Yesterday my mum returned from holiday and she phoned and it was clear she had no intention of doing/saying anything else, she didn't even mention the results, so I told her I was disappointed and she was in floods of tears - because then it all goes to "I try so hard and now you start on me as well as your brother"...and she said she had told everyone about dd's results but I said how does dd know that?

Was I right or should I have just left it?

OP posts:
AnUtterIdiot · 31/08/2017 12:07

This reply has been deleted

Message withdrawn at poster's request.

WiganPierre · 31/08/2017 12:48

So nice to hear your update about the card. Please don't be too hard on your Mum. It sounds like she is spread very thin with SIL's children and is trying her best. I never received a card from my grandparents for my GCSE's, I wouldn't have expected it. So how lovely your DD has received one.

silverfingersandtoes · 31/08/2017 13:08

I think you've been given a hard time OP. My DP were far more invested in my Dsis's DC than mine, as they lived nearby and had known them from birth. Because I know how much this hurt (after I eventually had my DC at a distance), I make a point of taking a huge interest in my DD's little ones who live in a different country. I hardly see them irl but talk to them a lot on skype, make a big fuss of their little successes with them and so on. It's partly for their sakes, but just as much for DD's. I can well understand you feeling as you do, what could be more natural. Your mum should realise that it's exactly because she's not around that you need even more reassurance that your DC matter just as much to her as her other DGC .
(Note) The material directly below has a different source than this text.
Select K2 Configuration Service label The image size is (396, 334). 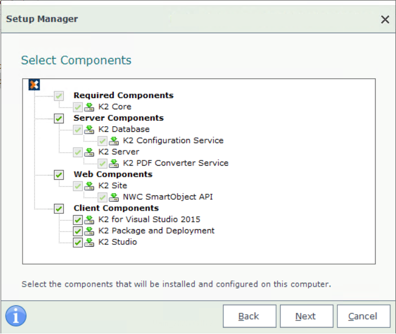[x=173, y=141]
brassbrass · 31/08/2017 13:45

YANBU

You want the same for your DC that your DNs get. Not your fault or your DCs fault that the dynamic is messed up due to her having to parent the other grandchildren.

It's perfectly normal to feel miffed about it. Why shouldn't your DC also be made a fuss of when they earn their achievements?!

And this - It fractured the family dynamics for years
If you're the stable sibling you're somehow expected to forego things just because you'll be stable regardless of how crappily you get treated. But the pandered sibling must never be upset and everyone should walk on eggshells around them because they are crap.

And if you dare to voice your hurt or complain about the inequality of it you are labelled hard work etc etc

DorothyL · 31/08/2017 14:38

*If you're the stable sibling you're somehow expected to forego things just because you'll be stable regardless of how crappily you get treated. But the pandered sibling must never be upset and everyone should walk on eggshells around them because they are crap.

And if you dare to voice your hurt or complain about the inequality of it you are labelled hard work etc etc*

That sums it up so well!!!!

OP posts:
GammaDelta · 31/08/2017 15:09

Yabu

Your mom was on holidays maybe she was busy. You yourself said she doesn't understand British education system that well..

Have a heart ..

thegreylady · 31/08/2017 17:48

My DVD just got her GCSE results which were excellent. I was so proud. I texted 'Wow! You superstar, so very proud sweetheart xxx'
That was it. She was happy, I was happy and I'll give her a treat when I next see her.

Cobblersandhogwash · 01/09/2017 07:37

Okay, so in an ideal world, what would you have liked from your mother for your dd's GCSE results?